MasterCard has also capped its fees on petroleum purchases to try to keep down prices.
Both MasterCard and Visa point out that credit and debit cards offer security and convenience that they say beats cash.
For some customers, that's an important consideration.
"What if somebody jumps me? Can't do that," trucker Martin Bouvet, of Garfield, New Mexico, told CNN affiliate KFOX-TV.
On the West Coast, cash discounts on gas are nothing new.

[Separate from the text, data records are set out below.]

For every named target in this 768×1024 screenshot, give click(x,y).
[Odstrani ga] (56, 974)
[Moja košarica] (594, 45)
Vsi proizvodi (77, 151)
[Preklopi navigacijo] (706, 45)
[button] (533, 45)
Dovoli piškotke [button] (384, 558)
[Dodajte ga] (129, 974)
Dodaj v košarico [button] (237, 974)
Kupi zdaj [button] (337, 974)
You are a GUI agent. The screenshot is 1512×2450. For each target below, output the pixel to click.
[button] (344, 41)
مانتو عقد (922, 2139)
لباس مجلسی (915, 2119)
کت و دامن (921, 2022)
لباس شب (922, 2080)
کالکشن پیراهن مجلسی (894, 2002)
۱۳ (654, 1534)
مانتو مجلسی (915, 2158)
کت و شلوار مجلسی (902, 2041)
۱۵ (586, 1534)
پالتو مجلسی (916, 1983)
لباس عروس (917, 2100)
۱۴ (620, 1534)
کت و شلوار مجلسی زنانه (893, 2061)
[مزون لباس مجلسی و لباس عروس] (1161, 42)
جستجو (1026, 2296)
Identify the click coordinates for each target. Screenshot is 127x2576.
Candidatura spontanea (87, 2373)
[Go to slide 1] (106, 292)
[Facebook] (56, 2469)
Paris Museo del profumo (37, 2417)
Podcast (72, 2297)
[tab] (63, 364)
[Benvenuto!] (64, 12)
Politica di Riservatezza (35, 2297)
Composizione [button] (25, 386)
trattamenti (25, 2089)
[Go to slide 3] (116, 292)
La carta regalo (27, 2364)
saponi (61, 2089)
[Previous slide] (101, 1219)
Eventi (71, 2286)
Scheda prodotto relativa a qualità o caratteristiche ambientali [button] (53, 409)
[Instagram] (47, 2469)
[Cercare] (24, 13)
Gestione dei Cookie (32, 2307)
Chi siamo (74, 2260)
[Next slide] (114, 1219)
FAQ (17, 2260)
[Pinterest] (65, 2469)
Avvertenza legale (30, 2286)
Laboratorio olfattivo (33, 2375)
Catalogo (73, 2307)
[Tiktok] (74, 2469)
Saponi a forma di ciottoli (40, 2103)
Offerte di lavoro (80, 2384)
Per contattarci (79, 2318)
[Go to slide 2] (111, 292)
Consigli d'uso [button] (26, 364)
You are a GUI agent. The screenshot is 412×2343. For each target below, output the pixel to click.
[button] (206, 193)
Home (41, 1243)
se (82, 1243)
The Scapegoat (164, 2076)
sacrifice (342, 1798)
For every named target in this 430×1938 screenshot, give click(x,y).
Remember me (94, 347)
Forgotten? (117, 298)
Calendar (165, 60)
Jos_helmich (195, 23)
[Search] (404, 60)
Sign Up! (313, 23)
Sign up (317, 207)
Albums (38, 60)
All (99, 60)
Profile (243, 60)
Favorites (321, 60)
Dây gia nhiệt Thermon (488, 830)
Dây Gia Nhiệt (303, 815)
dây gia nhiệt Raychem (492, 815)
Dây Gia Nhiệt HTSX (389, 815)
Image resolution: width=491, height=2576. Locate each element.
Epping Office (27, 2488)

ARCO, a unit of BP America which bills itself as the leading gasoline marketer in the West, stopped accepting credit cards in 1982. The policy allows ARCO customers to save 6 to 7 cents a gallon, the company says. It accepts debit cards, but charges a 45-cent transaction fee.
A check of the Web site gasbuddy.com, which tracks gas prices in cities across the country, shows the difference can be substantially larger.
An ARCO on Palomar Airport Road in Carlsbad, California, was selling regular for $4.27 a gallon on Monday. Just a few miles down the same street, Chevron and Mobil stations advertised regular for $4.59 a gallon.
Charles Langley, who has tracked Southern California gas prices for the Utility Consumers' Action Network for 10 years, says drivers who charge their gas can actually end up paying substantially more than the 32 cents in the Carlsbad comparison.
"More people are financing gas," he said, incurring interest payments along with the cost of the fuel. And he said credit card users need to be more aware and just check posted prices to save money.
"Credit card buyers are notorious for not looking at the price of gas," he said, staying loyal to either their brand of gasoline or credit card they've used for a long time.
Langley says he personally stopped paying for gas with plastic, and now drives by the motto, "More gas for less cash."